» Extracted material:
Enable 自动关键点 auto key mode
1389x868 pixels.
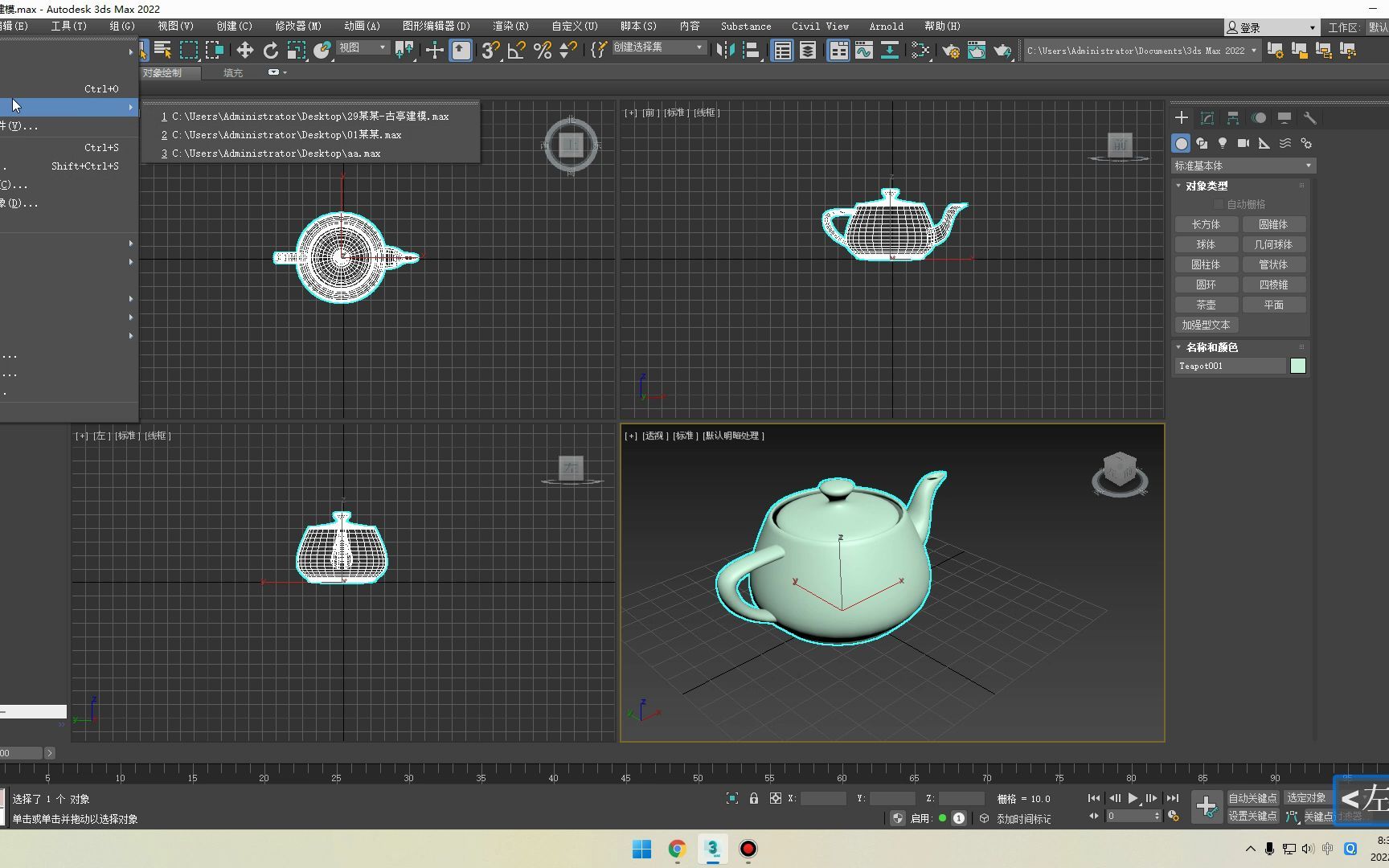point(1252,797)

---

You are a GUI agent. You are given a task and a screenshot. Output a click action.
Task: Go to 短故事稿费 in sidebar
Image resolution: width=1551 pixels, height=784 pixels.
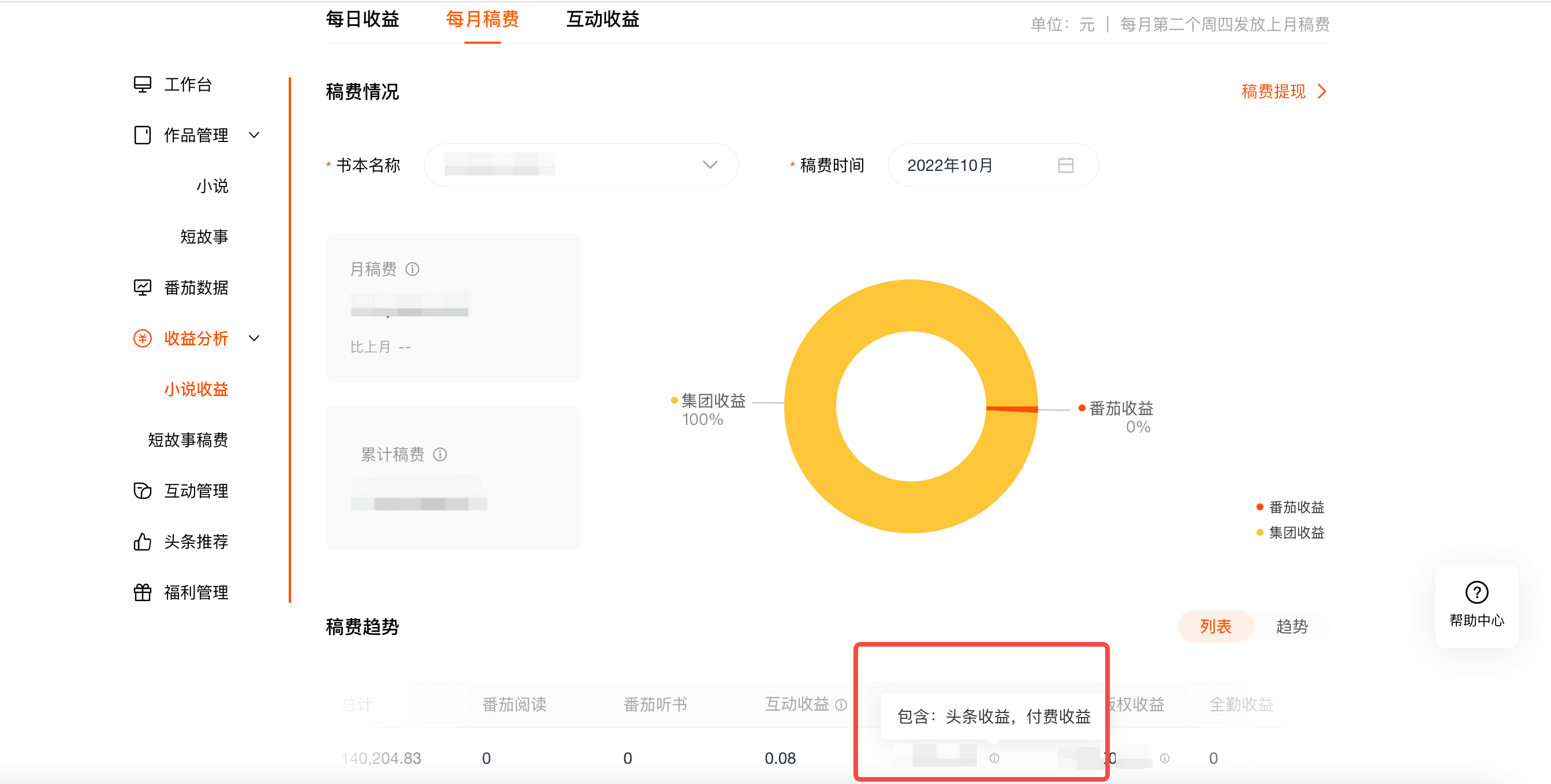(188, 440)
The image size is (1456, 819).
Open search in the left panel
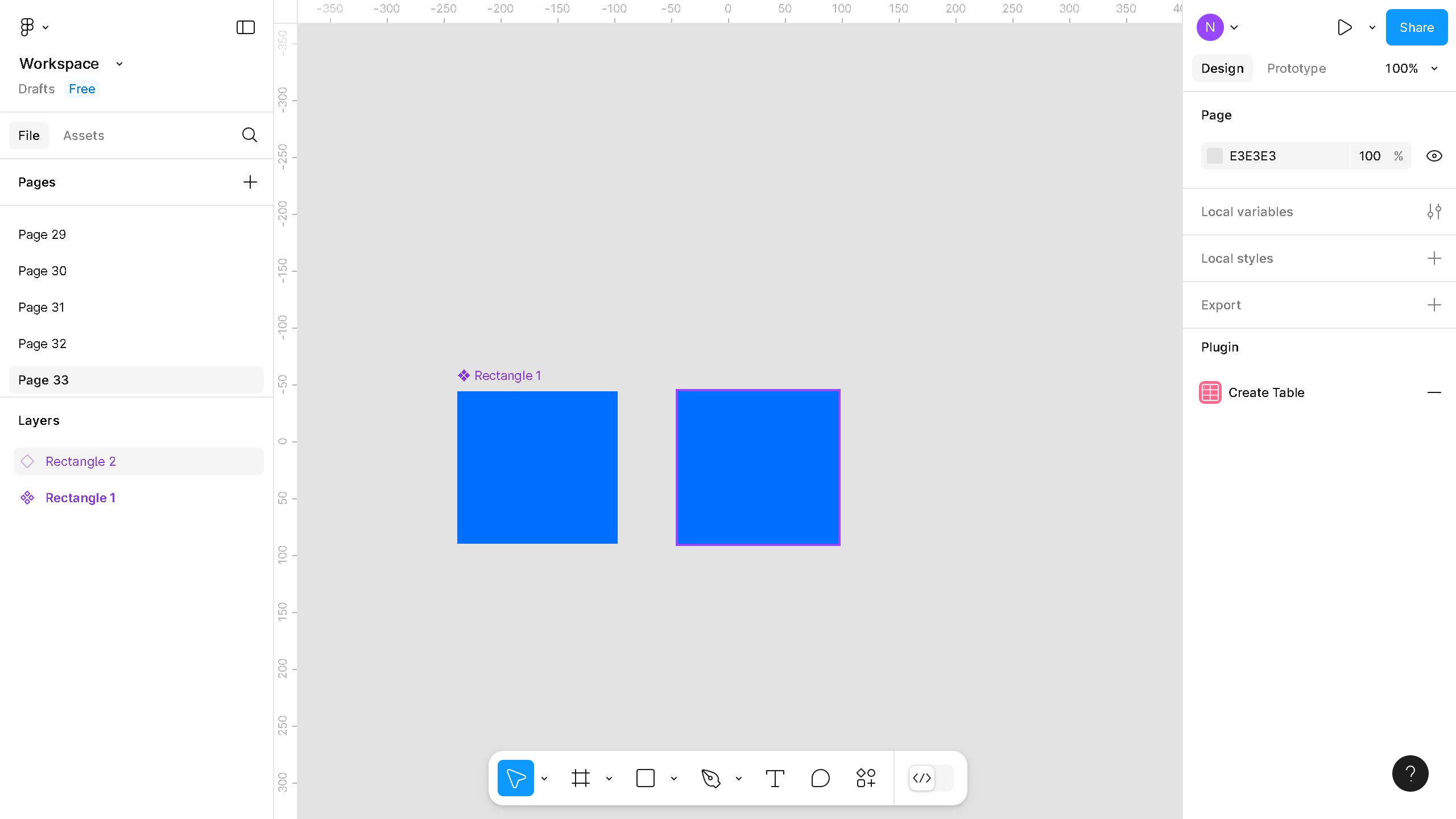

» Task: Would you write out exactly the lines above, starting at the line containing "You are a GUI" and stopping after the line containing "Open search in the left panel"? Omit the pictures.

» Task answer:
You are a GUI agent. You are given a task and a screenshot. Output a click action.
Task: Go to 短故事稿费 in sidebar
Image resolution: width=1551 pixels, height=784 pixels.
(188, 440)
The image size is (1456, 819).
Open search in the left panel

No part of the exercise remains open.